Prosesi Nyawer atau Saweran Dalam Pernikahan Adat Sunda

Gambar Proses Sawer di Pernikahan Adat Sunda

Budaya nyawer atau saweran dalam adat pernikahan Sunda menjadi acara yang menambah semarak dan kemeriahan prosesi pernikahan. Selain itu, nyawer juga mampu menciptakan suasana hangat dan akrab di antara keluarga kedua mempelai, karena tidak hanya anak-anak, orang dewasa juga ada yang masih sangat bersemangat untuk mengambil benda-benda saweran. Sebagian percaya, benda-benda saweran tersebut dapat membuat orang yang mendapatkannya enteng jodoh dan murah rezeki.

Terkhusus di Kampung Cisurian Desa Rajamandala antusias warga dalam partisipasi acara sawer atau nyawer dalam pernikahan adat sunda masih sangat dominan. Hal ini dapat terlihat pada acara pernikahan Putri dari Anggota Badan Pengawas Desa (H. Solih) yang dilakukan pada Minggu 20 November 2018.

Gambar Proses Sawer di Pernikahan Adat Sunda

Nyawer atau saweran merupakan budaya menaburkan berberapa benda-benda kecil yang dilakukan oleh orang tua kedua mempelai. Konon dengan menaburkan benda-benda tersebut dapat memberikan petunjuk kepada kedua calon mempelai agar dapat menjalankan kehidupan rumah tangga yang bahagia dan tidak lupa untuk senantia bersedekah kepada orang yang membutuhkan.

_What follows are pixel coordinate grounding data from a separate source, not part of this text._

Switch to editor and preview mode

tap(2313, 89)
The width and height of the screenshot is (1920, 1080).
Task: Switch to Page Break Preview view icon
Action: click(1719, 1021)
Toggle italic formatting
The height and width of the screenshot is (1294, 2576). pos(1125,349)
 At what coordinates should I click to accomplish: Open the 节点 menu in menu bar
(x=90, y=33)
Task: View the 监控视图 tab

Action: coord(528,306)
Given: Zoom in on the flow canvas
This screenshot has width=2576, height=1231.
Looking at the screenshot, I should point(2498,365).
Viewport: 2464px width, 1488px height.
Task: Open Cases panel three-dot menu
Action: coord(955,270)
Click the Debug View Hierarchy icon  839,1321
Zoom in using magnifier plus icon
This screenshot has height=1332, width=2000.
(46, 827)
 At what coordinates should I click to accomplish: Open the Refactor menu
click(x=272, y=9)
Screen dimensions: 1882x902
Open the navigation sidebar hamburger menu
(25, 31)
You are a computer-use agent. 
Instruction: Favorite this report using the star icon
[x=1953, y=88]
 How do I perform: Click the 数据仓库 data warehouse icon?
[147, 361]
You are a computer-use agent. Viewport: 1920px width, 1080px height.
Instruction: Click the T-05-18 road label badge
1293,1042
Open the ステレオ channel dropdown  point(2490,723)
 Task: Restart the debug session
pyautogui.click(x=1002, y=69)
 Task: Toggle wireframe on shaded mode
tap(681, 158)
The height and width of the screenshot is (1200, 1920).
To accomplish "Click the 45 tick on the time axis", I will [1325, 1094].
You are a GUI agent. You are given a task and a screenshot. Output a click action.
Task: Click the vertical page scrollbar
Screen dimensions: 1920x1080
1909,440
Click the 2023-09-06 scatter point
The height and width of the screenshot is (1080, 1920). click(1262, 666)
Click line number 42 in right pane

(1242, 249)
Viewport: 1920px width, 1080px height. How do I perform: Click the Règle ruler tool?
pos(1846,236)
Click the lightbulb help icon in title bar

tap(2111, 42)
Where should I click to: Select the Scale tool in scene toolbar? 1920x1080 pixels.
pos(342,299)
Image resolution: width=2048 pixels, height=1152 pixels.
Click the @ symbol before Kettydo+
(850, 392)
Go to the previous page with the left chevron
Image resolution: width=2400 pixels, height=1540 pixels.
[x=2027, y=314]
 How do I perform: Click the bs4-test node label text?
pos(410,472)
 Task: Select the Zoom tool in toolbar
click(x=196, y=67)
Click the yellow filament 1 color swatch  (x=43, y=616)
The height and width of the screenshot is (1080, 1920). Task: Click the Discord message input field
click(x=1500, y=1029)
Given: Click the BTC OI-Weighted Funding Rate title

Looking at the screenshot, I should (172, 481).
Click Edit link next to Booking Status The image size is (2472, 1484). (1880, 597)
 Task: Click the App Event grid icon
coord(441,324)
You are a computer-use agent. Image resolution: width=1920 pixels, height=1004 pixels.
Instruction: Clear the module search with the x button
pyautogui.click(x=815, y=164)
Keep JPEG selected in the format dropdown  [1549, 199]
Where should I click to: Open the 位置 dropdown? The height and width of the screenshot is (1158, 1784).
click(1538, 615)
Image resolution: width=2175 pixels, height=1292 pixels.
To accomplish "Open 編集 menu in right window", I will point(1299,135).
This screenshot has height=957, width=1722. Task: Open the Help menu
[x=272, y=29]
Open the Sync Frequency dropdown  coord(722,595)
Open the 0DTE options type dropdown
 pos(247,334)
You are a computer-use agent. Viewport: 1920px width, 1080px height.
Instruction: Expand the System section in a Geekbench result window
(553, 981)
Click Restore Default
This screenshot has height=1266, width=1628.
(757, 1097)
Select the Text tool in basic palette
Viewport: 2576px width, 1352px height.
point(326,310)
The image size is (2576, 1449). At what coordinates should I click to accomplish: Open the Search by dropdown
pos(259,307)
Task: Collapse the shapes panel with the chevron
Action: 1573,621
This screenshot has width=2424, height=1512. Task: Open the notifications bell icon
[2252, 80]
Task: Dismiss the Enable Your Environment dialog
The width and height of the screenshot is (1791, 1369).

Gambar Proses Sawer di Pernikahan Adat Sunda

Dalam prosesi pernikahan adat Sunda, nyawer atau saweran dilakukan setelah upacara ijab kabul atau pemberkatan dan sungkeman. Jika biasanya acara nyawer dilakukan di luar ruangan, kini demi kepraktisan, ada beberapa mempelai yang melakukan prosesi ini di dalam gedung.